AT first glance wine production consortium Growers Pty Ltd is hardly an overseas investment story.
Viticultural consultant Phil May, best known for his role in developing Pemberton-based wine producer Smithbrook, has put together a consortium of 17 Western Australian vineyard owners as seed capitalists in Growers.
The consortium is seeking to use its combined production to create a sizeable winery that can operate in the competitive export market.
In this case, the international investment connection is much less about very new money in the region than it is about rescuing an offshore investor whose wine producing dream was floundering.
Growers has bought the well-known Abbey Vale brand and signed up a long-term lease for assets of the Margaret River winemaker which had been put into external administration by its Swiss owners – Jurg and Regula Hauser.
Revitalised by Subiaco-based Plum Studio, the Abbey Vale brand is now the centrepiece of a strategic move by Mr May and his investors to capitalise on the structural changes taking place in the wine industry, where many smaller growers and producers are struggling to keep their heads above water.

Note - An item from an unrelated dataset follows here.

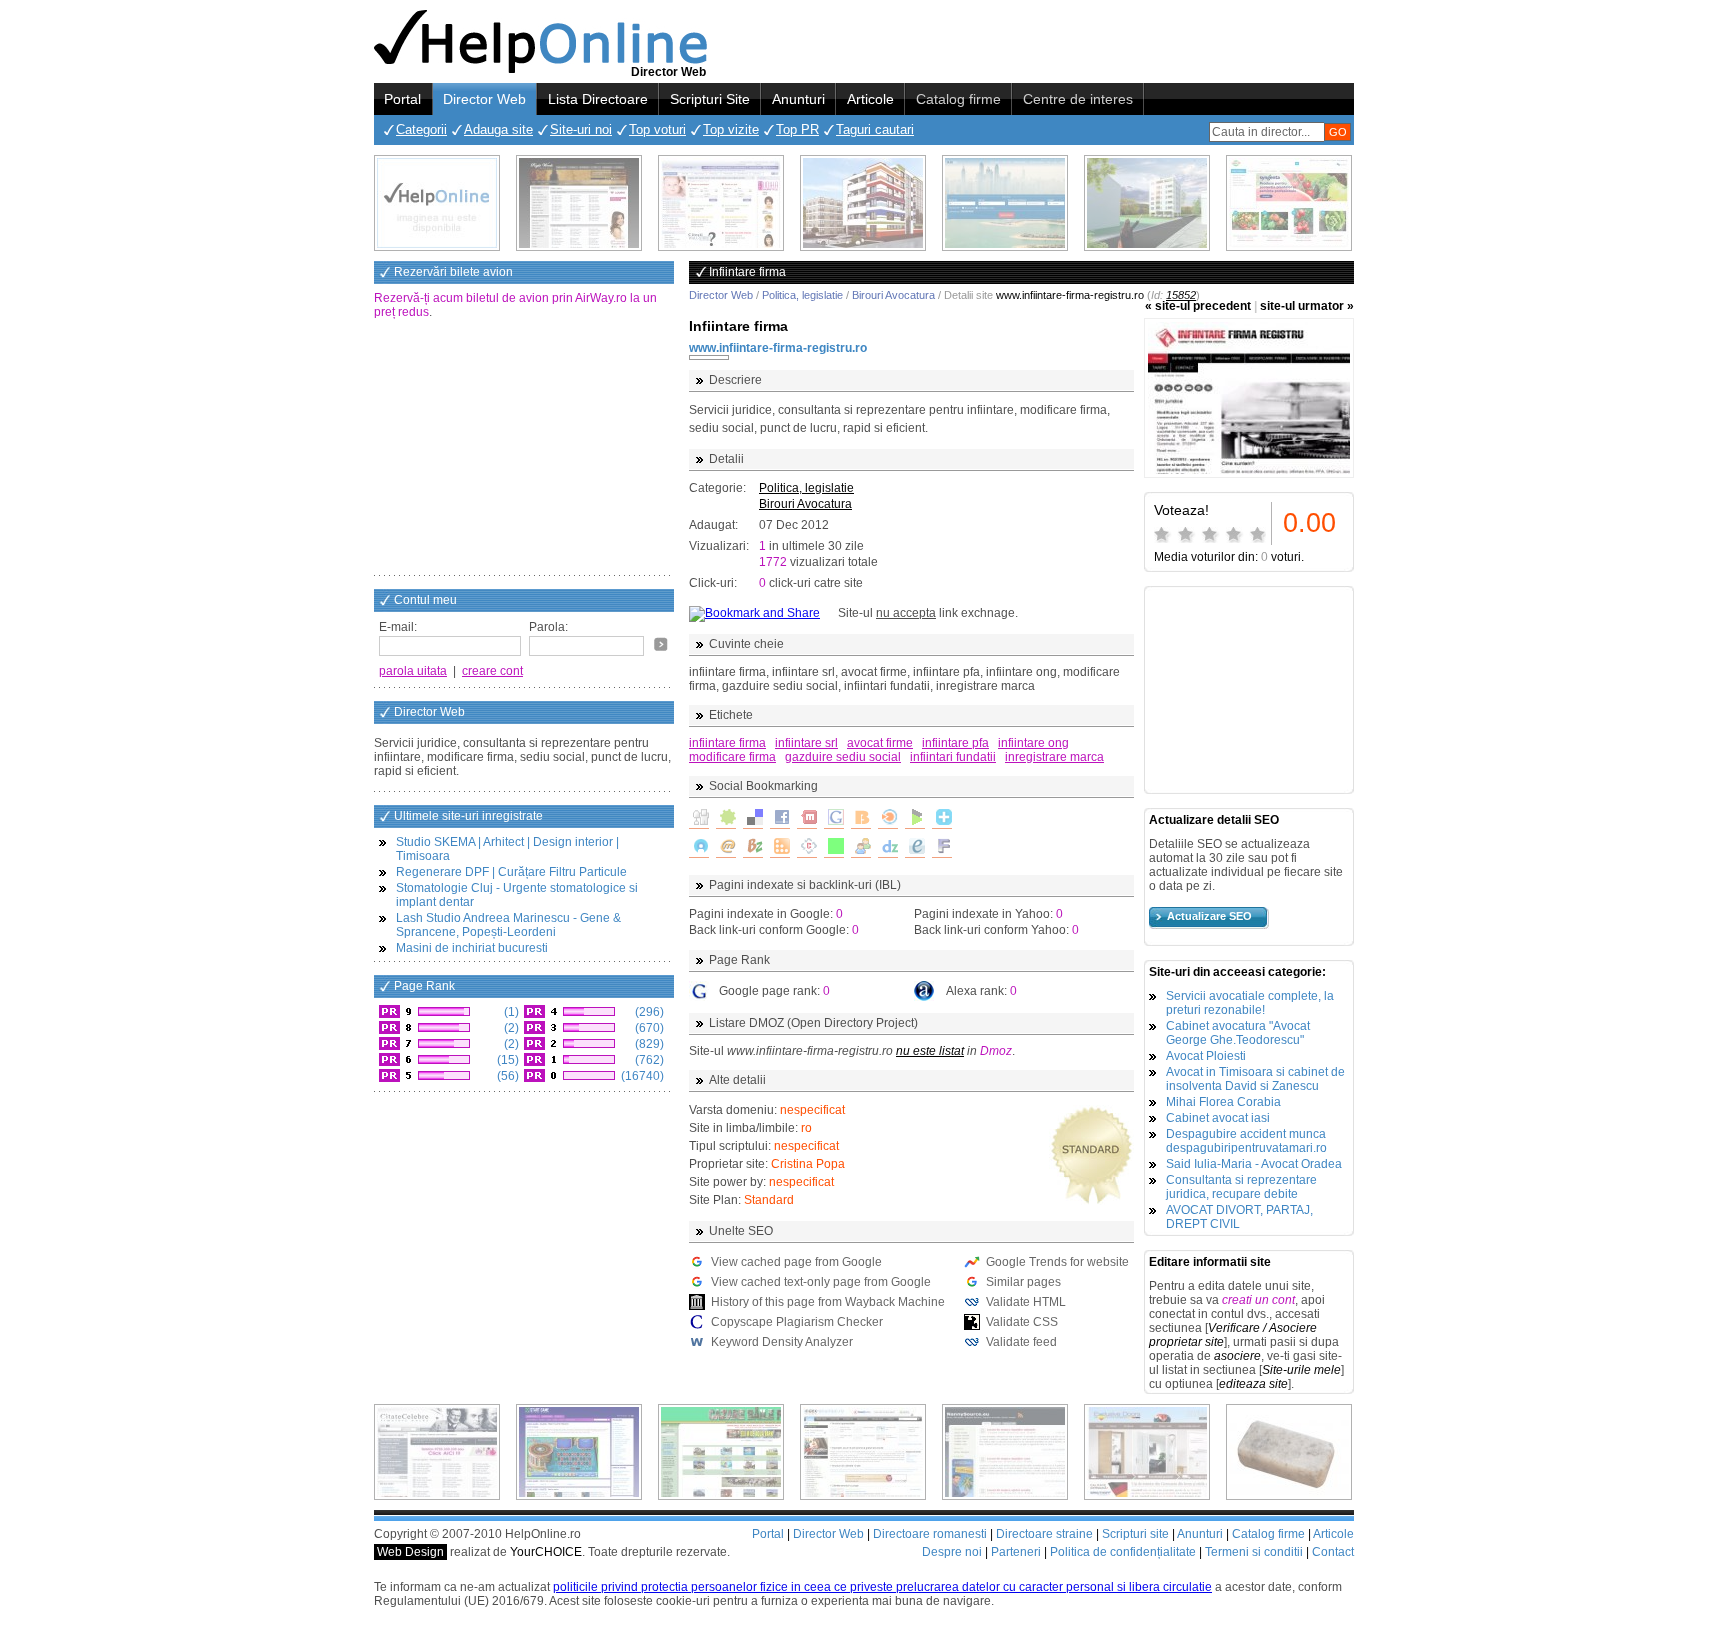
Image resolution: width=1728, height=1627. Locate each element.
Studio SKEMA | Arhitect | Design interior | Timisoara (507, 849)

The project does not only solve a problem for the Hauser’s vineyard, however. The purchase of Abbey Vale offered an answer for a growing number of Mr May’s viticultural clients, who were finding it increasingly difficult to sign up long-term supply contracts during a recent period of oversupply.
Mr May said about a quarter of his vineyard clients did not have supply contracts with wineries, and that number was likely to rise.

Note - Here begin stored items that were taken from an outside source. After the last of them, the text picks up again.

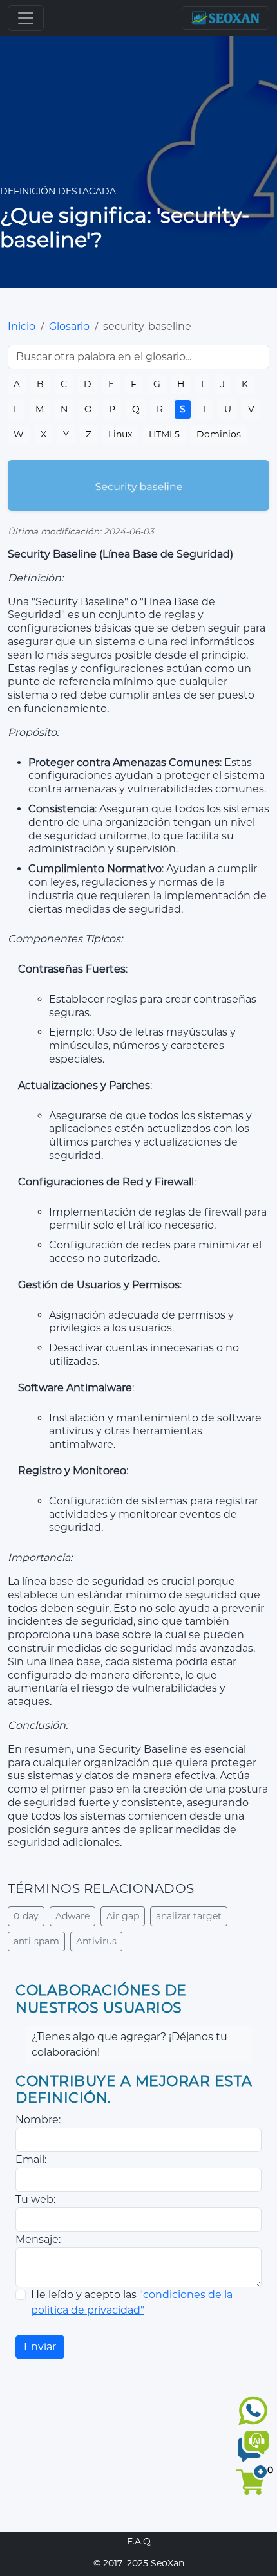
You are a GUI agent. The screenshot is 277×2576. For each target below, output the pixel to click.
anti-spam (36, 1941)
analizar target (189, 1916)
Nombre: (38, 2120)
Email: (30, 2159)
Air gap (122, 1916)
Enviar (40, 2347)
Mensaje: (38, 2239)
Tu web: (35, 2199)
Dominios (218, 434)
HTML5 (164, 434)
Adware (72, 1916)
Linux (120, 434)
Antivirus (96, 1941)
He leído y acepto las (132, 2302)
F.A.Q (139, 2541)
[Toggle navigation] (26, 18)
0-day (26, 1916)
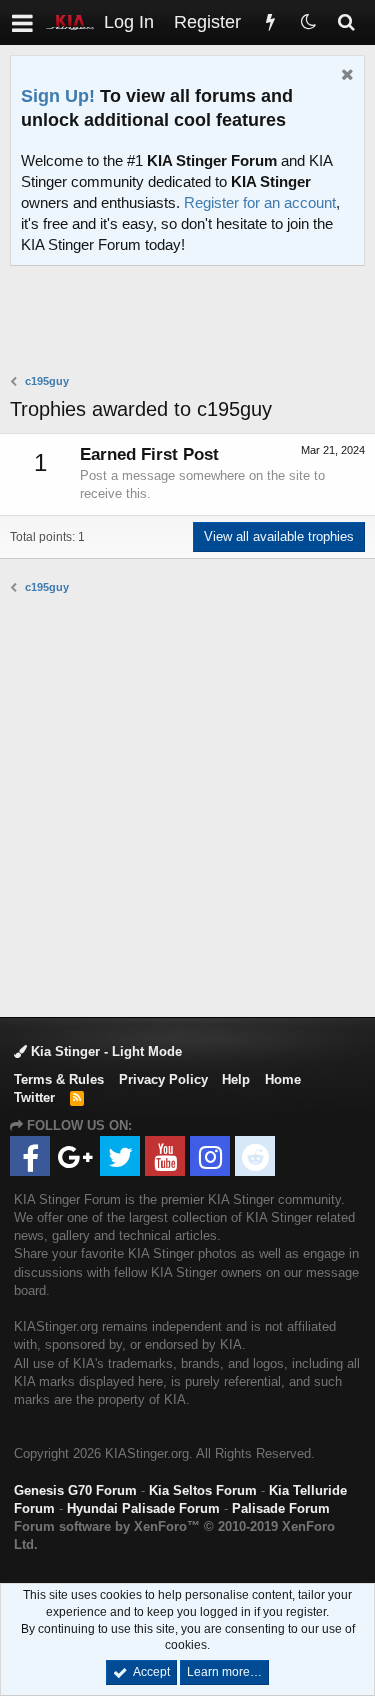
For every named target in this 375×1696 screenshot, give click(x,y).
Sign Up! (58, 96)
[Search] (346, 22)
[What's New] (270, 22)
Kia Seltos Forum (203, 1490)
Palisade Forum (281, 1508)
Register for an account (260, 202)
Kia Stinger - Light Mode (104, 1051)
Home (283, 1079)
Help (236, 1079)
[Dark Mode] (308, 22)
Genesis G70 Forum (75, 1490)
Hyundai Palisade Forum (143, 1508)
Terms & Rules (59, 1079)
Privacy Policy (163, 1079)
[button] (22, 22)
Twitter (34, 1097)
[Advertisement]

“We have looked to pool those clients under one brand to achieve some economies in production and achieve some volumes that provide some credibility in the international market,” Mr May said.

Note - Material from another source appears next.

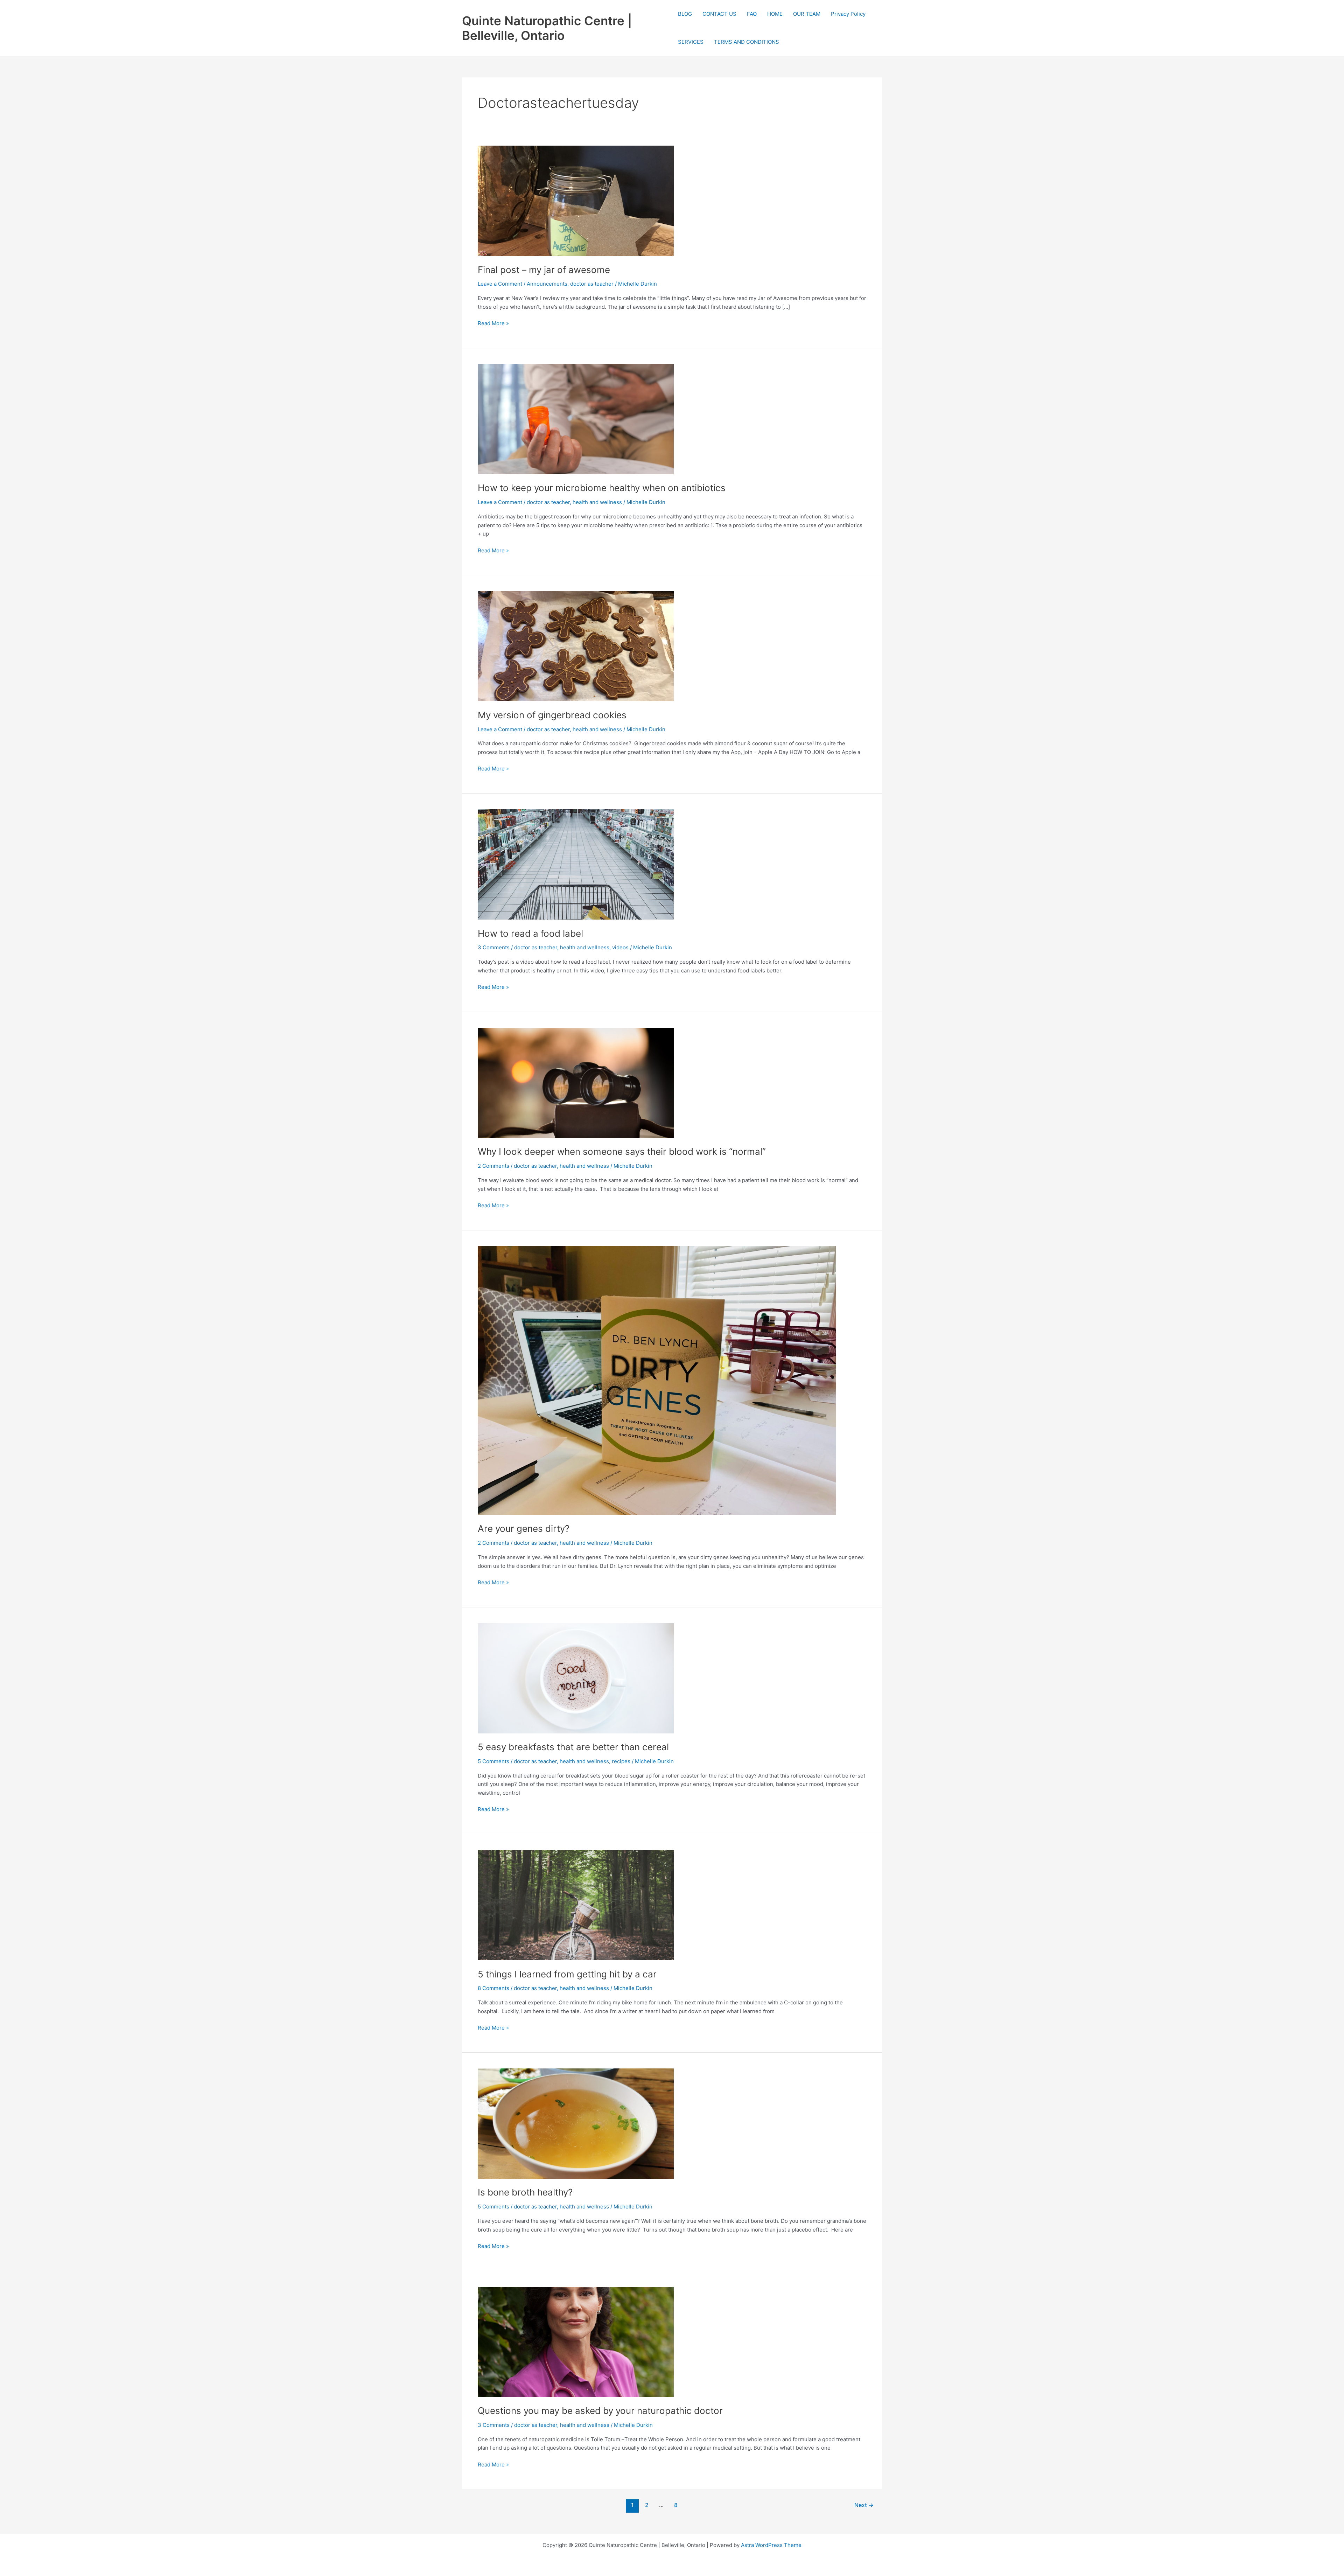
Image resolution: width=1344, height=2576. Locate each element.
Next (864, 2505)
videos (620, 947)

The 17 seed investors represent 400ha of vineyards in regions throughout WA, which are collectively capable of producing 4,000 tonnes of grapes.
These vineyards had signed up to a strict supply arrangement that sought consistent supplies of quality fruit to the operation and would not leave Abbey Vale short of the varieties it needed to make a complete range.
“We have some mechanisms in place that were established to ensure that our grape growing shareholders do supply the best parcels of fruit within market requirements,” Mr May said.
But he said it was not a case of Growers-owned Abbey Vale taking produce of inferior quality, but simply that, as a virtual start-up, the new producer’s needs were different to those of more mature winery operations.
According to Mr May, the Hausers have come on board as shareholders in Growers, which raised $1.25 million from investors to get the project off the ground earlier this year.
Australian Securities and Investments Commission records show that Australian Capital Equities executive Peter Gammell is among the shareholders of Growers.
Mr May said the company was seeking to raise $2 million in December to fund production growth from 650 tonnes to 1,400 tonnes (or around 100,000 cases) this vintage. A further $2 million will be sought in August next year.
Meanwhile, a question mark remains over the future of the Abbey Vale winery, which is used by a third party and does not suit Growers’ plans to use contract wine producers such as Naturaliste Vintners.
Another asset, the cellar door, is being refurbished after being gutted by fire.